Stored items:

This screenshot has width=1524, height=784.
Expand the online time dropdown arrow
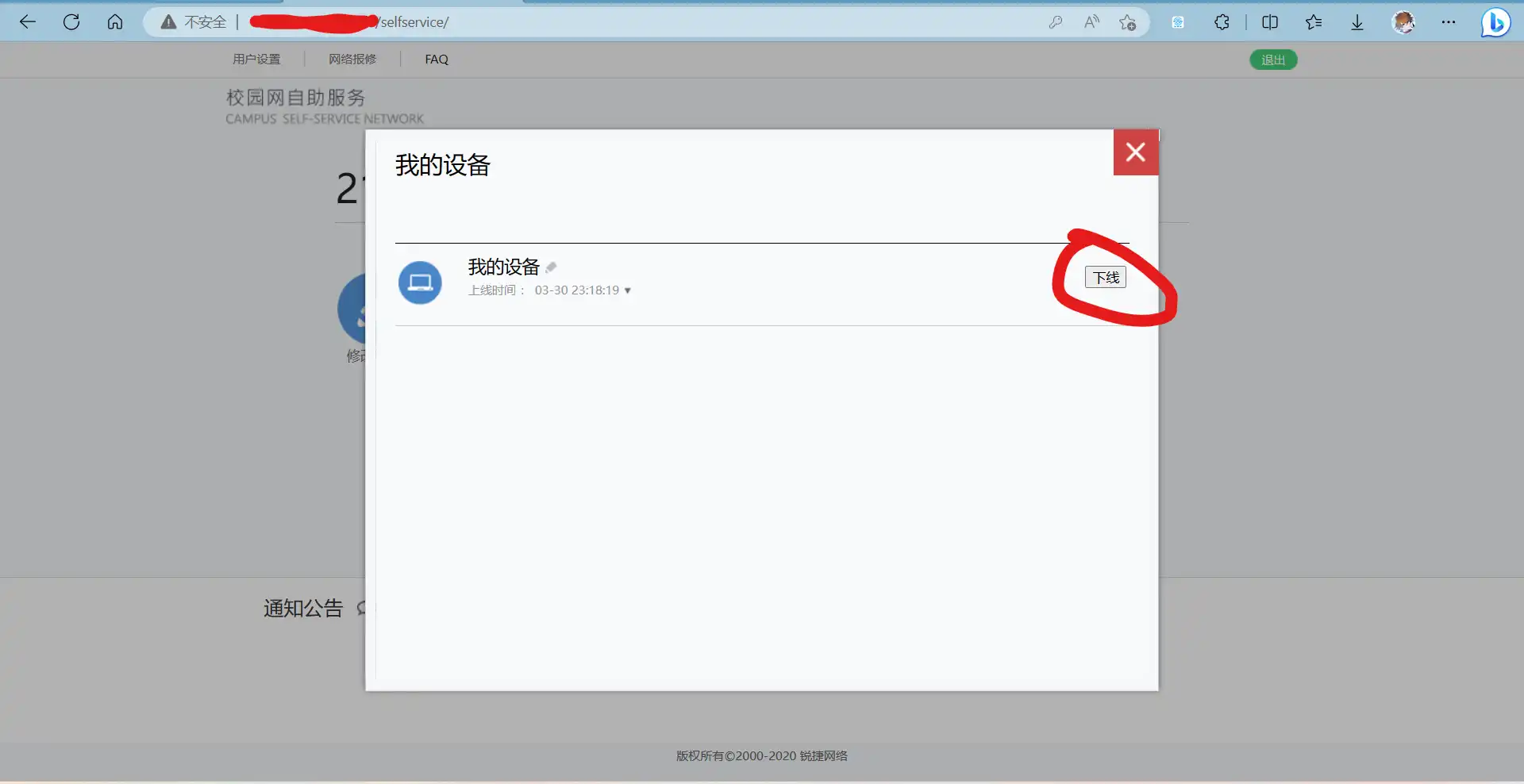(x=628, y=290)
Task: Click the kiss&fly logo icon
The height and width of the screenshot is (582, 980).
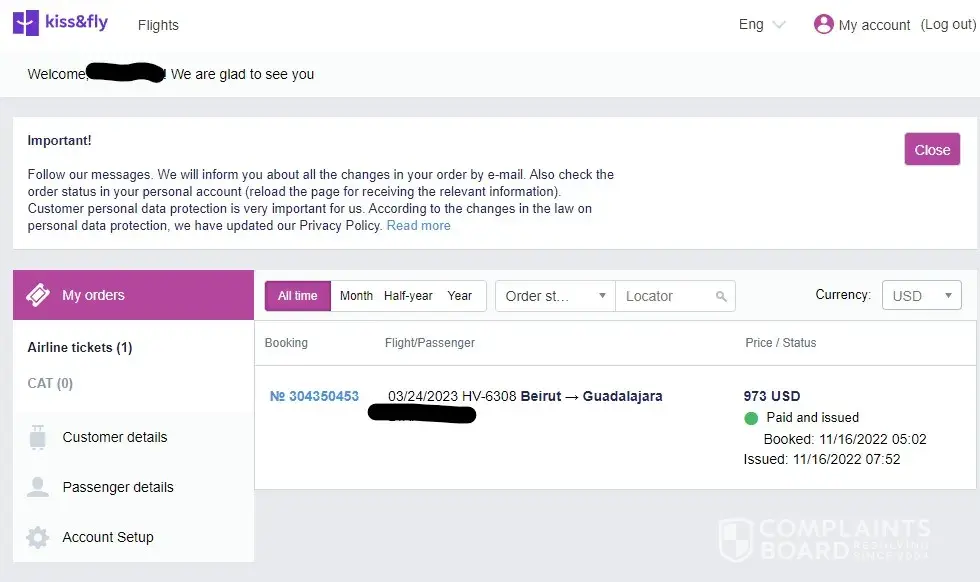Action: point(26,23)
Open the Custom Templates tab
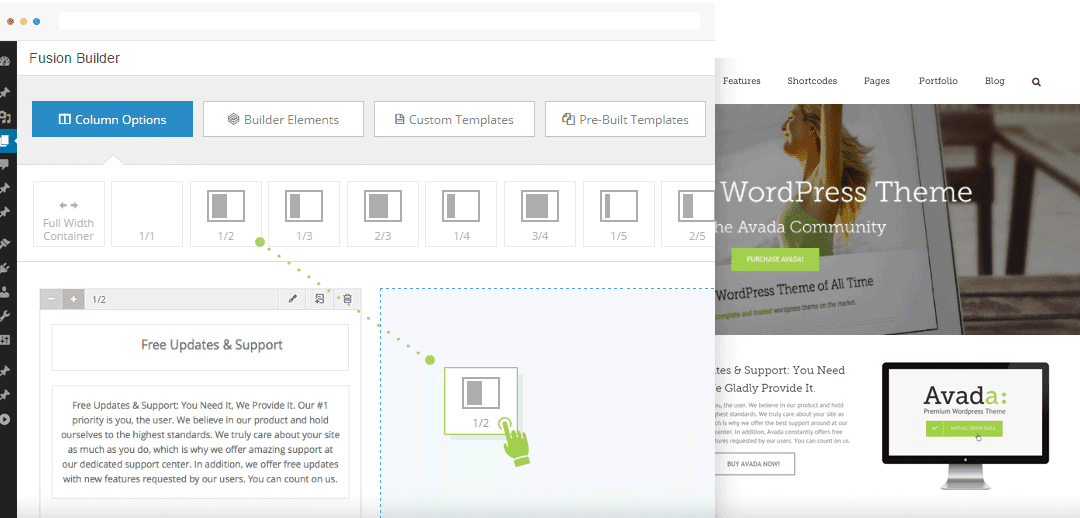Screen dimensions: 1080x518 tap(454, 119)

* * *

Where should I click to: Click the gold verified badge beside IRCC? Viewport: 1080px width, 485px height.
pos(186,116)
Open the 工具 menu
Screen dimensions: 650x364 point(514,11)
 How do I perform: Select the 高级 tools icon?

---

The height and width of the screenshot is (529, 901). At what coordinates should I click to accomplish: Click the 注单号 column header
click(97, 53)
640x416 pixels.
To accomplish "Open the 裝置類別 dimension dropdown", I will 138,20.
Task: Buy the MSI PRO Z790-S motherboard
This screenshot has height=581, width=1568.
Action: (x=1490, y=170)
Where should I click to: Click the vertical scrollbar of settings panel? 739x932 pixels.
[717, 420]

_What is needed_
Answer with the count alone: how many lines in the data above have "Task" in them?

_Solution_
2